─── RAW DATA ───

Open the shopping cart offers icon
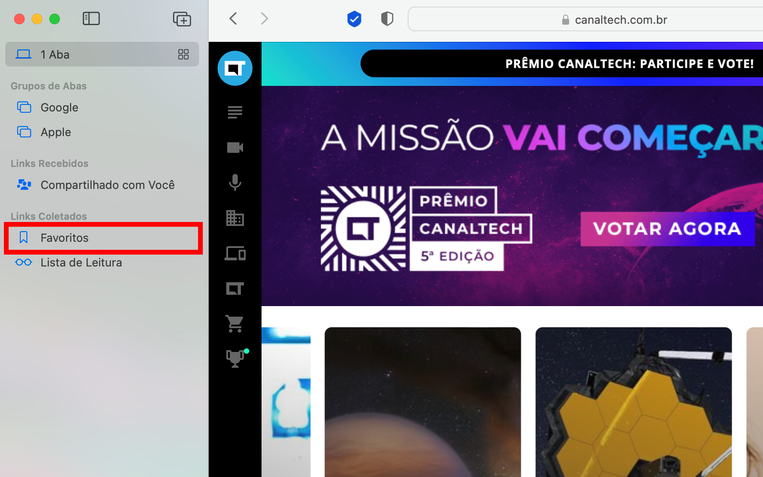763x477 pixels. coord(235,323)

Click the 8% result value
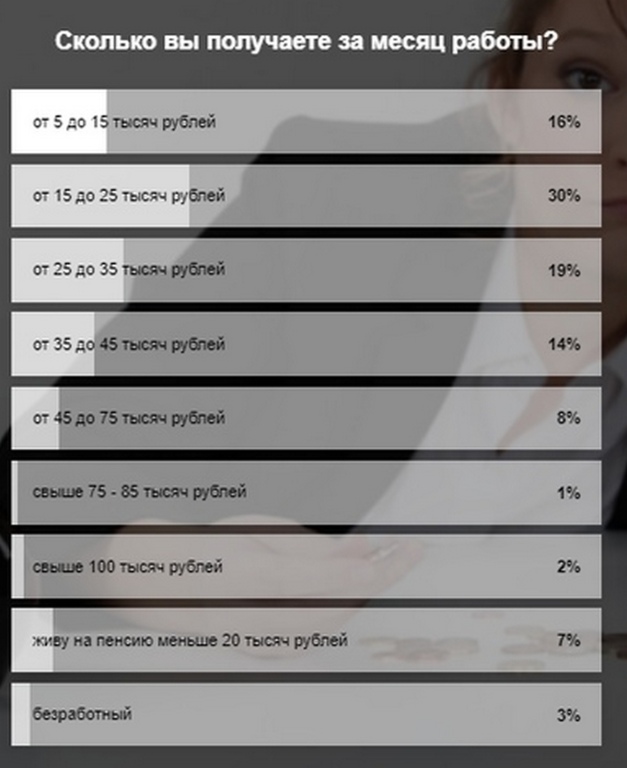pos(568,418)
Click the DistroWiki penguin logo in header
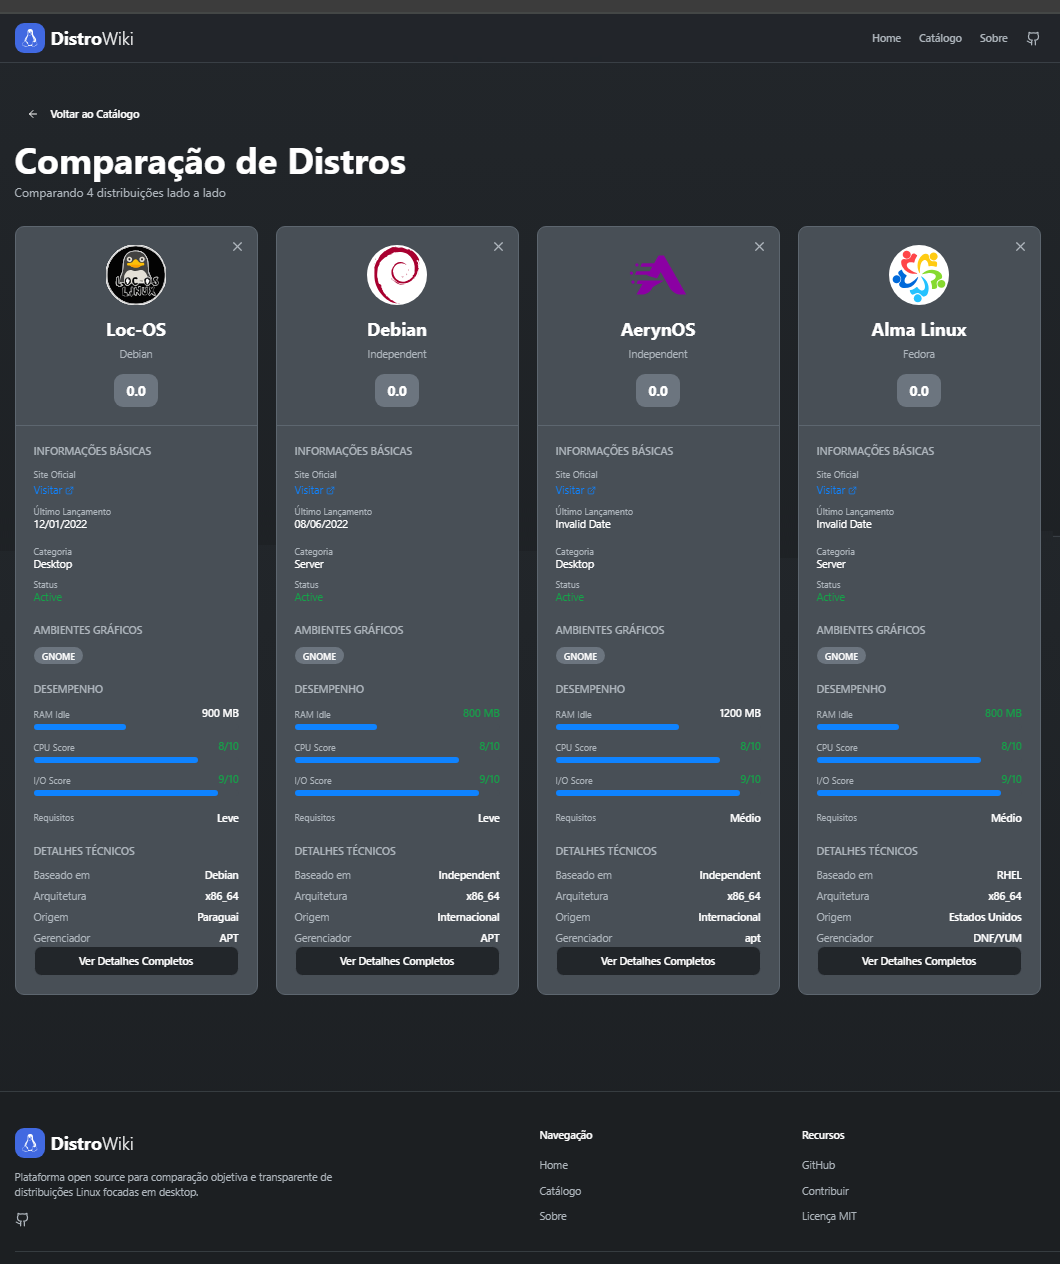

───

Every record must be set down again exactly; pictures do not belong in the copy.

## RESULT OF THE TASK
Open the shopping cart offers icon
763x477 pixels. coord(235,323)

Click the 8% result value
pos(568,418)
Click the DistroWiki penguin logo in header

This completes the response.